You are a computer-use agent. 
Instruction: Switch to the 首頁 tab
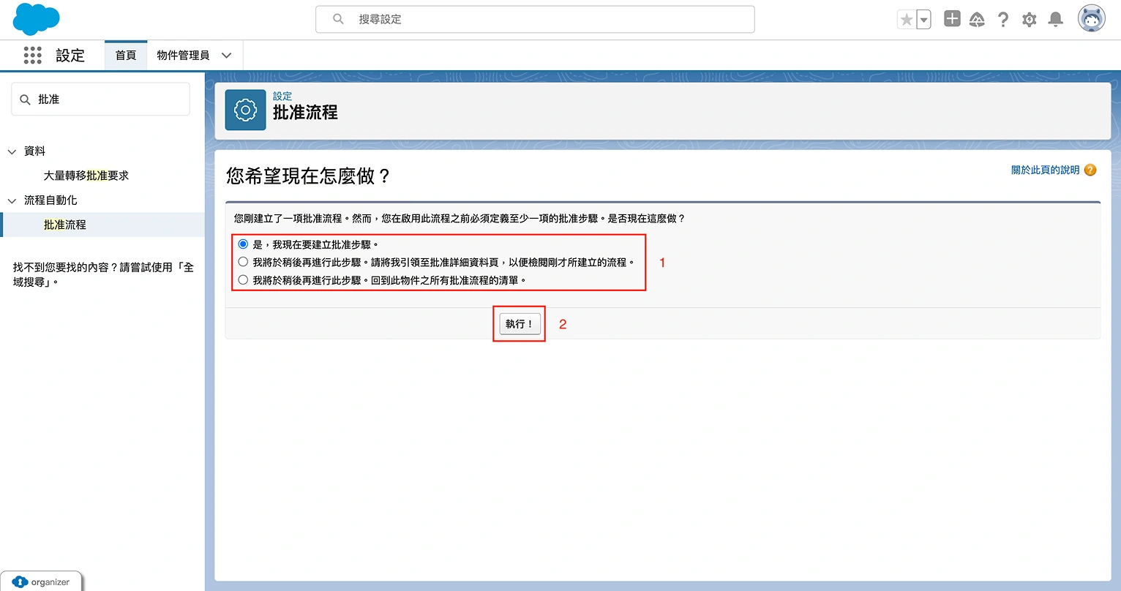pyautogui.click(x=126, y=56)
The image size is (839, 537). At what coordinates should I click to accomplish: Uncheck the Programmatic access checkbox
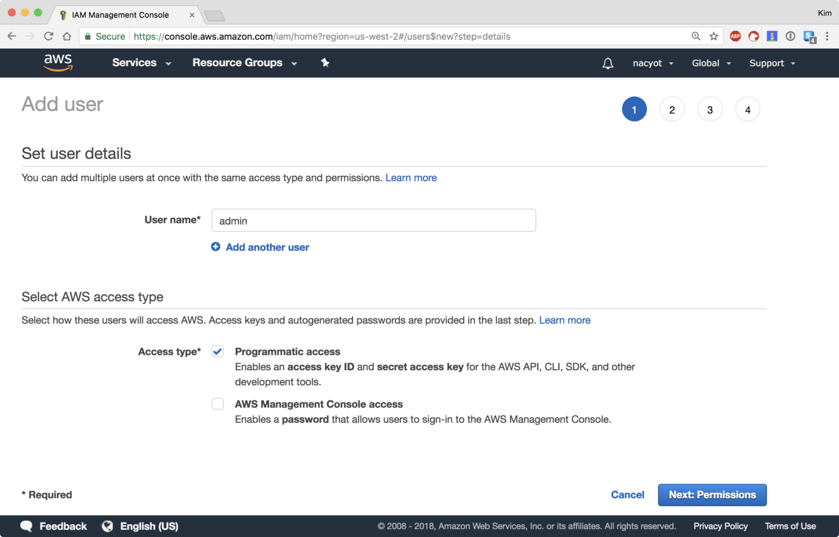coord(218,352)
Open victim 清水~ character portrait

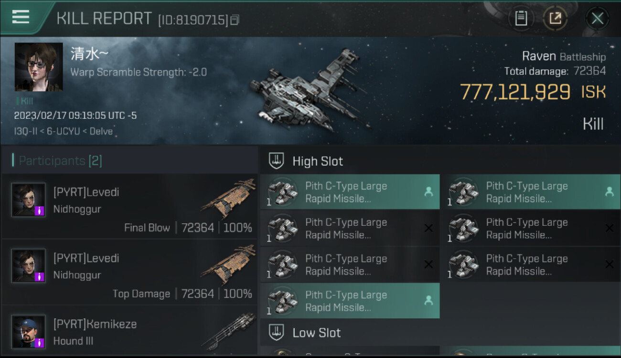click(39, 67)
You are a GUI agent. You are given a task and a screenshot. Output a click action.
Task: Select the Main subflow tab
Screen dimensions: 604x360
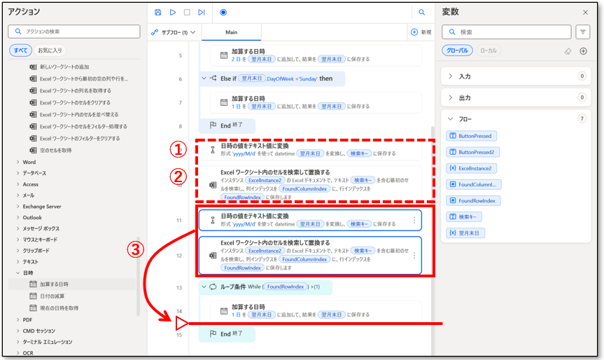(x=231, y=32)
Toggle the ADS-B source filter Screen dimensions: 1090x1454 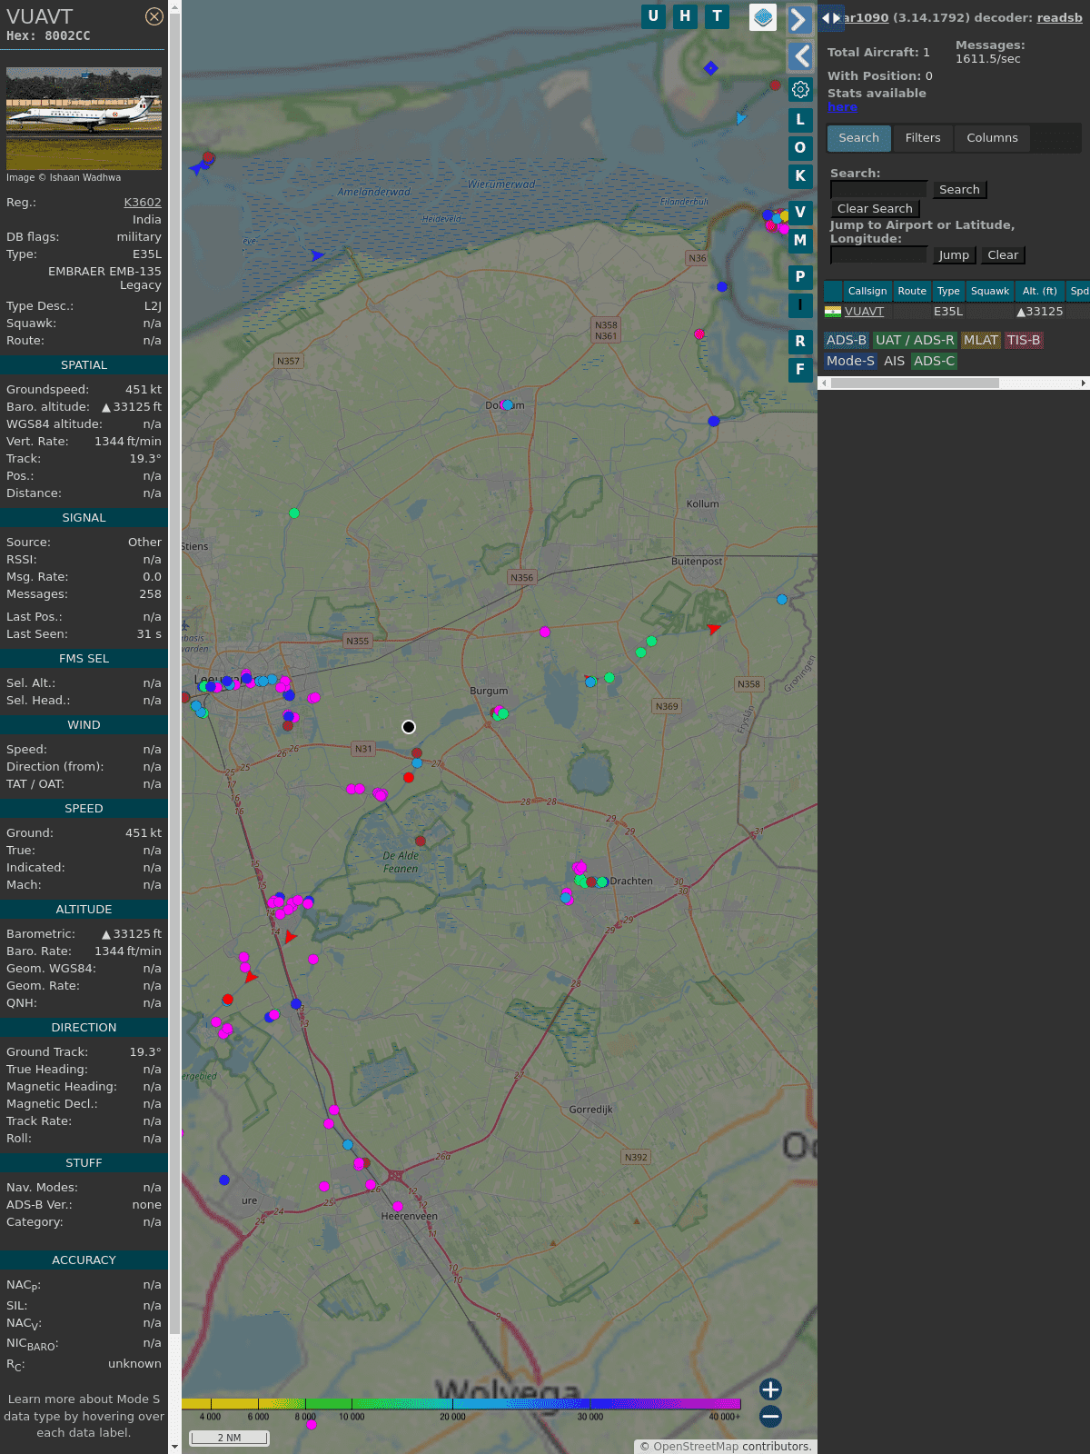[x=846, y=340]
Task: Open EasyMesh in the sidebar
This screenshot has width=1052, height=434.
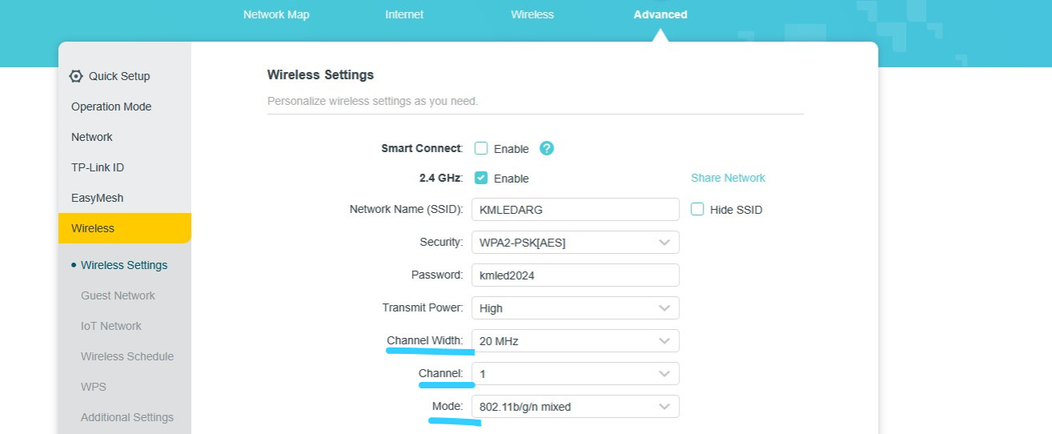Action: point(98,198)
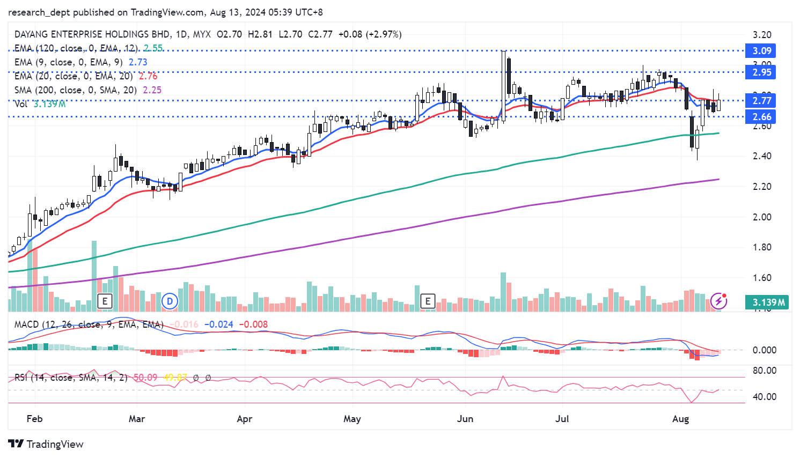Click the current price 2.77 label
Screen dimensions: 800x458
tap(761, 101)
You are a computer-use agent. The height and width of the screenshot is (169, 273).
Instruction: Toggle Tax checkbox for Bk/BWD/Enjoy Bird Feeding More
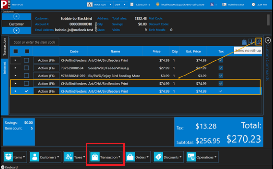click(x=221, y=76)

About this task » Pull out every line holding "computer" from the records above, and copy it.

Task output »
You are a computer-use agent. 
You are a computer-use agent. The height and width of the screenshot is (169, 273).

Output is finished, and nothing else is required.